W ubiegłym tygodniu w urzędzie gminy odbyła się kolejna sesja. Uwagę radnych i sołtysów przykuł pleśniejący sufit.
Piętro wyżej nic nie jest zalane. Woda na sufit w sali konferencyjnej przedostała się przez niezabezpieczony balkon, znajdujący się powyżej. Deszczówka zamoczyła sufit i drewniane lamperie. Robotnicy budowlani, by naprawić szkody, ponownie ustawili rusztowania. Zabezpieczono okna ciemną folią.
- Firma, która wykonuje termomodernizację, ma to usunąć i odmalować. Termin odbioru prac upływa pod koniec października i do tego czasu ma tu już błyszczeć - zapewnia wójt Henryk Maruszewski.
Prace budowlane w urzędzie gminy trwają już od wiosny. Mają związek z realizacją projektu na termomodernizację budynków użyteczności publicznej. Gmina pozyskała na ten cel ok. 1,2 mln zł. Prace zakończyły się już w świetlicach w Buśnie i Raciborowicach Kolonii, trwają jeszcze w szkole w Strzelcach. W ramach głębokiej termomodernizacji wykonywana jest również wymiana dachów, okien i drzwi, izolacja ścian fundamentowych, opasek, a nawet wymiana systemu ogrzewania.

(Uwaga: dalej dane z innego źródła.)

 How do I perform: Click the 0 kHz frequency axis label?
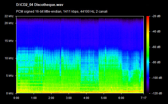click(10, 94)
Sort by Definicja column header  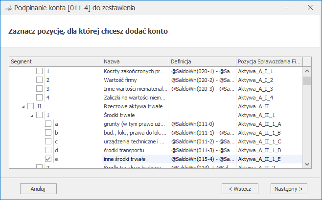coord(202,62)
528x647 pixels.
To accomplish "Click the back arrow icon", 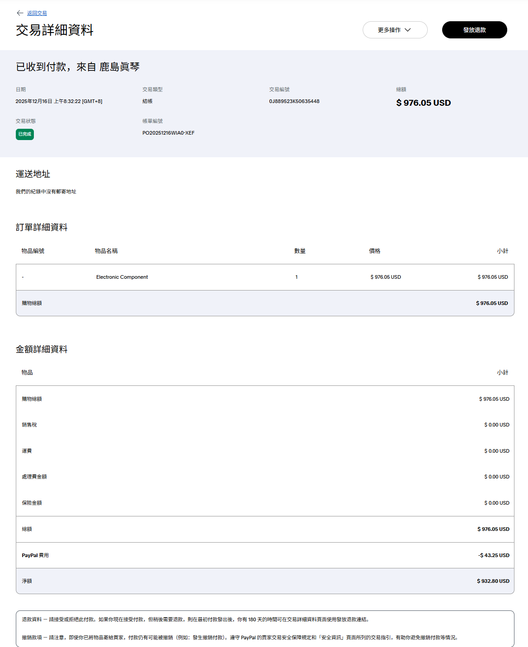I will 20,13.
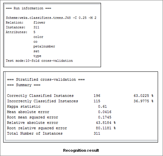Viewport: 163px width, 156px height.
Task: Click the 'sat' attribute text
Action: [x=36, y=51]
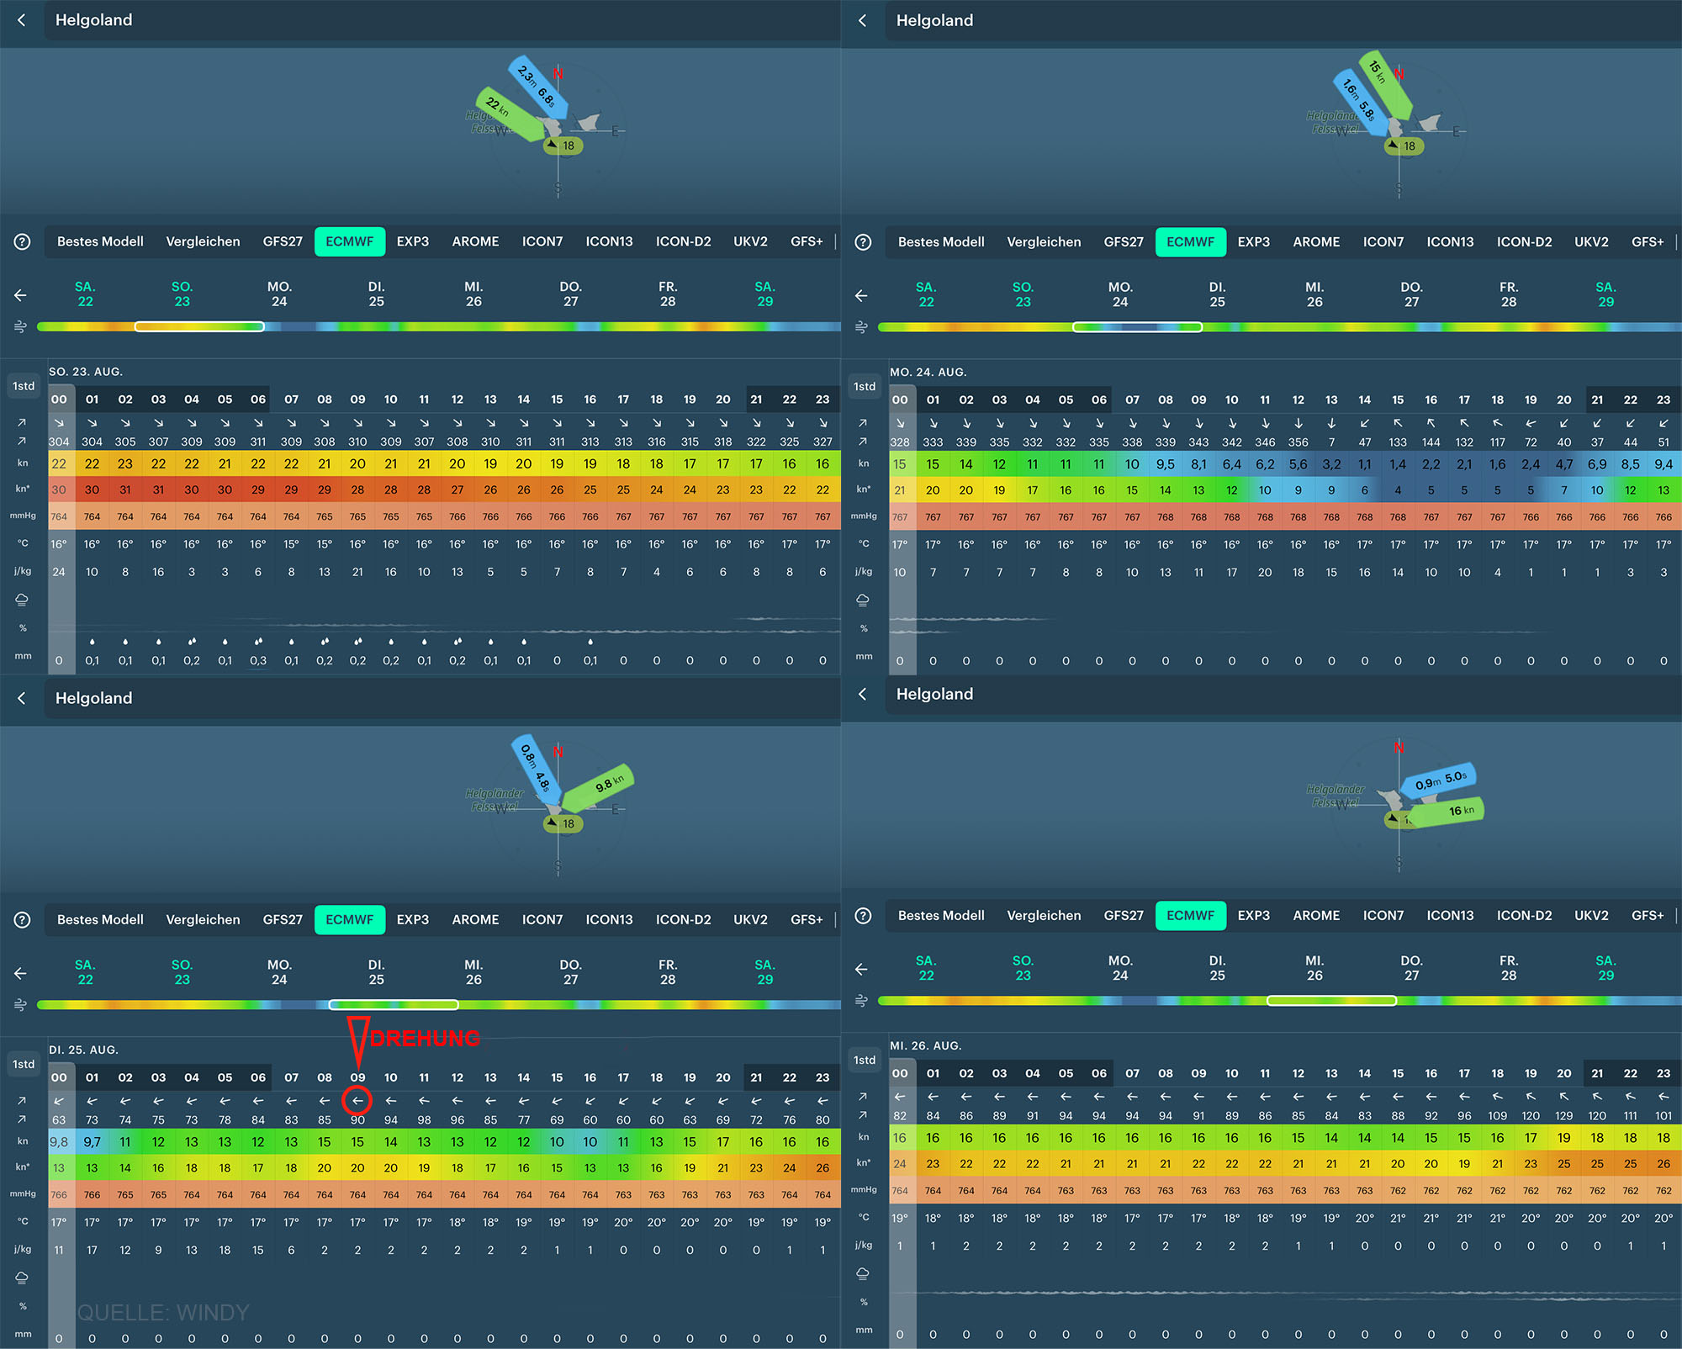Click the wind icon beside the colored timeline in the MI. 26. AUG. panel

point(861,1000)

Urząd Gminy w Białopolu ma już nową, żółtą elewację. Niewykończona została jeszcze tylko część nad drzwiami budynku. Wielu mieszkańców to intryguje, a są też tacy, którzy żartują, że pojawi się tam wizerunek obecnego wójta.
- W tym miejscu będzie mapa gminy Białopole. Tak jest w projekcie - zapewnia Maruszewski.